Role of Bacillus anthracis spore structures in macrophage cytokine responses

Abstract

The innate immune response of macrophages (Mphi) to spores, the environmentally acquired form of Bacillus anthracis, is poorly characterized. We therefore examined the early Mphi cytokine response to B. anthracis spores, before germination. Mphi were exposed to bacilli and spores of Sterne strain 34F2 and its congenic nongerminating mutant (DeltagerH), and cytokine expression was measured by real-time PCR and an enzyme-linked immunosorbent assay. The exosporium spore layer was retained (exo+) or removed by sonication (exo-). Spores consistently induced a strong cytokine response, with the exo- spores eliciting a two- to threefold-higher response than exo+ spores. The threshold for interleukin-1beta (IL-1beta) production by wild-type Mphi was significantly lower than that required for tumor necrosis factor alpha expression. Cytokine production was largely dependent on MyD88, suggesting Toll-like receptor involvement; however, the expression of beta interferon in MyD88-/- Mphi suggests involvement of a MyD88-independent pathway. We conclude that (i) the B. anthracis spore is not immunologically inert, (ii) the exosporium masks epitopes recognized by the Mphi, (iii) the Mphi cytokine response to B. anthracis involves multiple pattern recognition receptors and signaling pathways, and (iv) compared to other cytokines, IL-1beta is expressed at a lower spore concentration.

FIG. 1.

B. anthracis spores elicit an early cytokine mRNA response in primary Mφ. B. anthracis spores (filled bars) or heat-killed bacilli (open bars) were added at different MOIs to a culture of primary Mφ (3 × 10⁶) that were placed in serum-free RPMI 1640 for the duration of the infection (1 h). The mRNA levels for IL-1β (A), TNF-α (B), and IFN-β (C) were quantified. **, P ≤ 0.01; *, P ≤ 0.05.

▸ **DATA**:
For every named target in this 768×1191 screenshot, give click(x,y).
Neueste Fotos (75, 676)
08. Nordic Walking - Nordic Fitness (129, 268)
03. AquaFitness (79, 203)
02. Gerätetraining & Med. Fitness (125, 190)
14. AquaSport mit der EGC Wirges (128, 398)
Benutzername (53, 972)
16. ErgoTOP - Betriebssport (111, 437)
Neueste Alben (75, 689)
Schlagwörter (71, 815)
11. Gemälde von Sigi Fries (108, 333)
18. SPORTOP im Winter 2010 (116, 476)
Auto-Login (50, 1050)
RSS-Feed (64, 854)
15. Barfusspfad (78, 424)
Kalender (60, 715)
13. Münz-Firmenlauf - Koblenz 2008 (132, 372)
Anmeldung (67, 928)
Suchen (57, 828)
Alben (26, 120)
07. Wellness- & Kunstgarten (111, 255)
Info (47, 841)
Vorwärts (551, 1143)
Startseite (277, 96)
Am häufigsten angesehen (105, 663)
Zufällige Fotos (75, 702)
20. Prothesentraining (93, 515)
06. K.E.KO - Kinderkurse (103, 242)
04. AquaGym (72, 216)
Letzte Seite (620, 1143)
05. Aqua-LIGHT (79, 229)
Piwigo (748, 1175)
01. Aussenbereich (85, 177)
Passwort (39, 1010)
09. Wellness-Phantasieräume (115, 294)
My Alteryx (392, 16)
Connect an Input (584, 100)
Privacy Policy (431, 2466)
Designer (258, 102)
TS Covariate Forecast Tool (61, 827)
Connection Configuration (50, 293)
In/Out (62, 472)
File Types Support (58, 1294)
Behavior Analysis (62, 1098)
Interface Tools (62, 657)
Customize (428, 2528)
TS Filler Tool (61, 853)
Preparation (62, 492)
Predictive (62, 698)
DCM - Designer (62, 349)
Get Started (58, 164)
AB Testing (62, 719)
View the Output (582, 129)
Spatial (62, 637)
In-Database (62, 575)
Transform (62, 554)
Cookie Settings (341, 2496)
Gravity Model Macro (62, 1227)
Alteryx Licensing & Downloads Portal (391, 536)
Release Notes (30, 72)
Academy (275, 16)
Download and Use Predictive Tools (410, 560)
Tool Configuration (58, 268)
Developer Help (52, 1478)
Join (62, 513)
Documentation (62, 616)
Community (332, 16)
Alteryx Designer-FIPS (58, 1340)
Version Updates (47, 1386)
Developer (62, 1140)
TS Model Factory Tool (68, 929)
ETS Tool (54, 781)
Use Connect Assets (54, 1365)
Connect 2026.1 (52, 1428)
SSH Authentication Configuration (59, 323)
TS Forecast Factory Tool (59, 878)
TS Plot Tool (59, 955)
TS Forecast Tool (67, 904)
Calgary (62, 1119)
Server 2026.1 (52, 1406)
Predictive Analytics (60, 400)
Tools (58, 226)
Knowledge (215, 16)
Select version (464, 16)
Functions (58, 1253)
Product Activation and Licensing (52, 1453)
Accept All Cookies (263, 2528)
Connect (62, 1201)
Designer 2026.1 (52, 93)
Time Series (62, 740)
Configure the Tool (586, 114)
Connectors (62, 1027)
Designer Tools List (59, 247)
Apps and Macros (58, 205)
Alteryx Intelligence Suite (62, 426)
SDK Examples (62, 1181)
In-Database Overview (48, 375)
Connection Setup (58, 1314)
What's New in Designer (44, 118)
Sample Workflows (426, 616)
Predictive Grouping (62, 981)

▸ **PROMPT**:
Continue the article on macrophage cytokine responses to Bacillus anthracis spores, starting after its final sentence.

▸ **EXERCISE ANSWER**:
FIG. 2.

The spore form of ΔgerH B. anthracis elicits a stronger cytokine protein response than the vegetative form in murine Mφ. Primary murine Mφ were exposed to the heat-killed vegetative or the exo⁺ form of the ΔgerH B. anthracis spores at an MOI of 0.2:1 in serum-free RPMI 1640. The Mφ were viable after 24 h, when the supernatants were harvested and analyzed by ELISA for amounts of IL-1β (A), TNF-α (B), IL-6 (C), and RANTES protein (D) made by the Mφ. **, P ≤ 0.01.

FIG. 3.

Exosporium-deficient spores elicit a stronger cytokine message response than spores covered with exosporium. Primary murine Mφ were exposed to the exo⁺ or exo⁻ forms of the Sterne spores at an MOI of 0.2:1, and cytokine message levels were quantified 1 h after exposure by real-time PCR. The exo⁻ spores induced a significantly higher response for IFN-β (A), IL-1β (B), TNF-α (C), and IL-6 (D). **, P ≤ 0.01; *, P ≤ 0.05.

FIG. 4.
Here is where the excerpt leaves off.